Dito isso, para arrematar, chega-se a considerações finais cuja exegese reclama que, somente em caso de abuso da personalidade jurídica, caracterizado pelo desvio de finalidade, ou pela confusão patrimonial, pode o magistrado pronunciar, a requerimento da parte, ou do Ministério Público quando lhe couber intervir no processo, que os efeitos de certas e determinadas relações de obrigações sejam estendidos aos bens particulares dos administradores ou sócios da pessoa jurídica.

A despeito, quando falta referência normativa expressa, na interpretação das normas relativas à empresa deve-se levar em consideração o princípio da função social, diz enunciados 53 do CEJ.

De toda sorte, a desconsideração da personalidade é de interesse público, vez que sua caracterização fere a boa-fé que deve reger as relações jurídicas e desvirtua os fins sociais das empresas, lembrando que a fraude deve estar ligada a alguma forma de ilícito. Com efeito, a Lei restringe a desconsideração da personalidade jurídica às hipóteses em que se vislumbra o abuso por parte dos administradores, caracterizado pelo desvio de finalidade ou pela confusão patrimonial, de modo a ocasionar a malversação das verbas societárias e o prejuízo a terceiros em proveito próprio.

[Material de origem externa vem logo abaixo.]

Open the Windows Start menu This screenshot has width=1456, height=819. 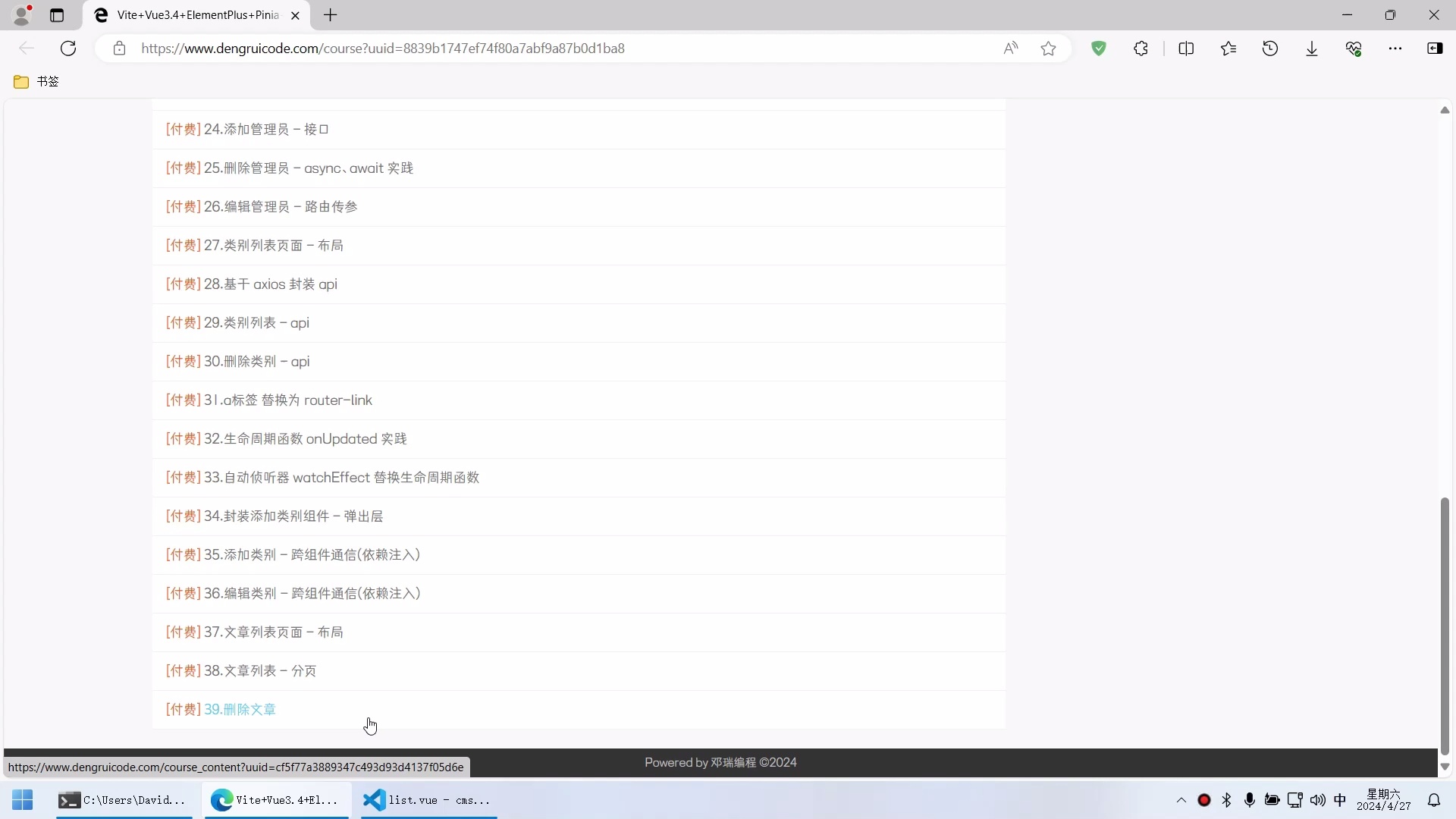tap(22, 800)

REFERÊNCIAS BIBLIOGRÁFICAS E FONTE MATERIAL DE PESQUISA:
COELHO, Fá b i o Ulhoa. Manual de Direito Comercial Direito de Empresa - 28ª Edição Editora Revista Dos Tribunais, 2016.
COSTA Machado e outros. Código Civil Interpretado: 3ª ed. Editora Manole, 2010.

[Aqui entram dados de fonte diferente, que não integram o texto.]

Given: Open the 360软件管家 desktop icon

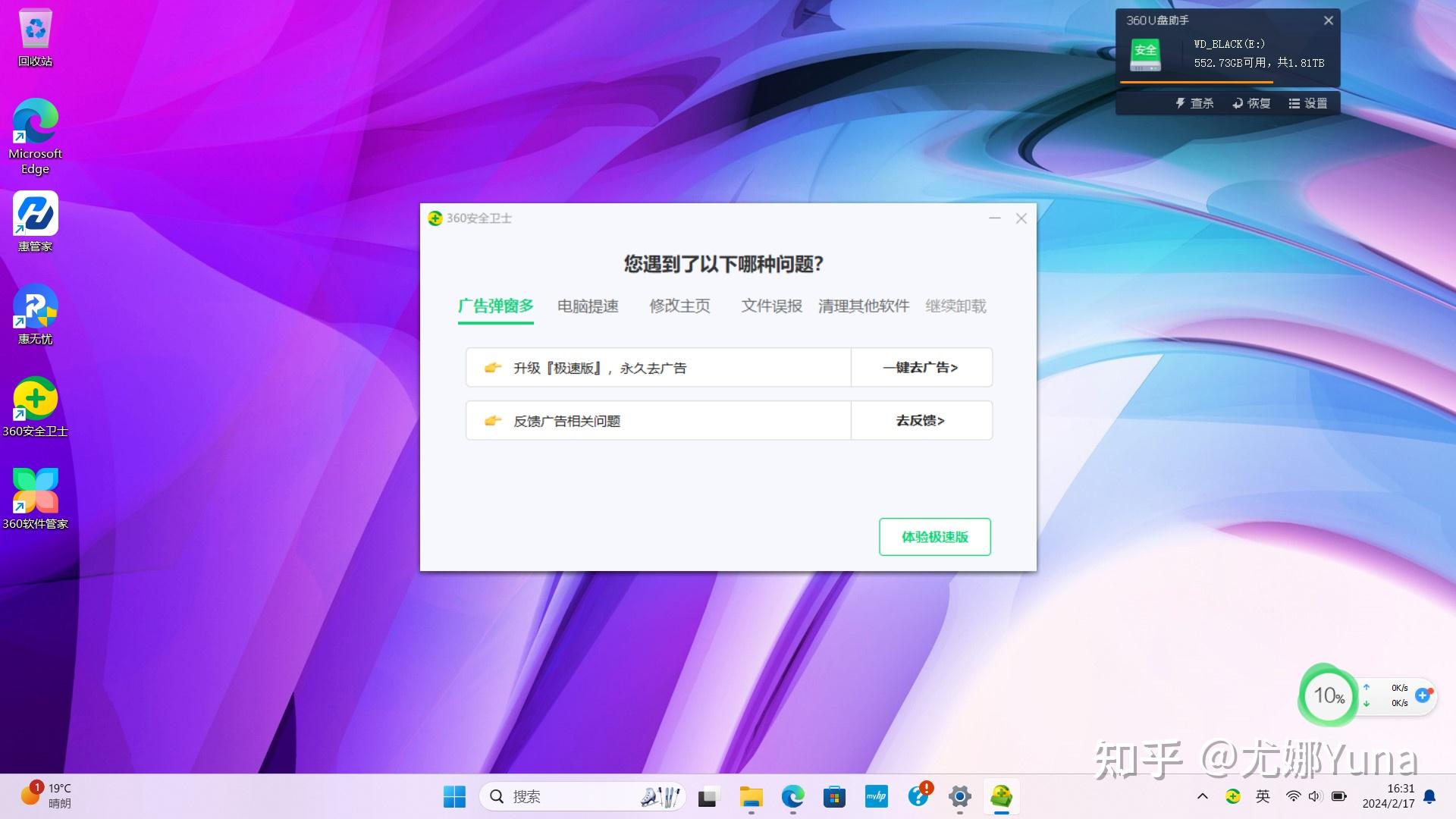Looking at the screenshot, I should pyautogui.click(x=35, y=492).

DINIZ, Maria Helena. Código Civil Anotado 9ª ed., Editora Sarava, 2003.
FRIEDE, Reis. Ciência do Direito, Norma, Interpretação e Hermenêutica Jurídica 5ª edição, Editora Forense Universitária, 2002.
JUNIOR, Waldo Fazzio. Manual de Direito Comercial, 3ª Ed. Atlas, 2002.
JUNIOR, Darcy Arruda Miranda. Das Obrigações Civis na Jurisprudência: LEUD, 1987.
GOMES, Orlando. CONTRATOS 18ª edição - Atualizador: Humberto Theodoro Junior, Editora Forense, 1999.
MONTEIRO, Washington de Barros. Curso de Direito Civil – Direito das Coisas – São Paulo Editora Saraiva, 1953.
NAHAS, Thereza. Desconsideração da Pessoa Jurídica 2ª edição Elsevier Editora, 2007.
NEGRÃO Theotonio e outros. Código Civil e Legislação Civil em Vigor, 33ª edição, Ed. Saraiva, 2014.
VADE Mecum RIDEEL Acadêmico de Direito 27ª Ed., Organização: Anne Joyce Angher. 2018.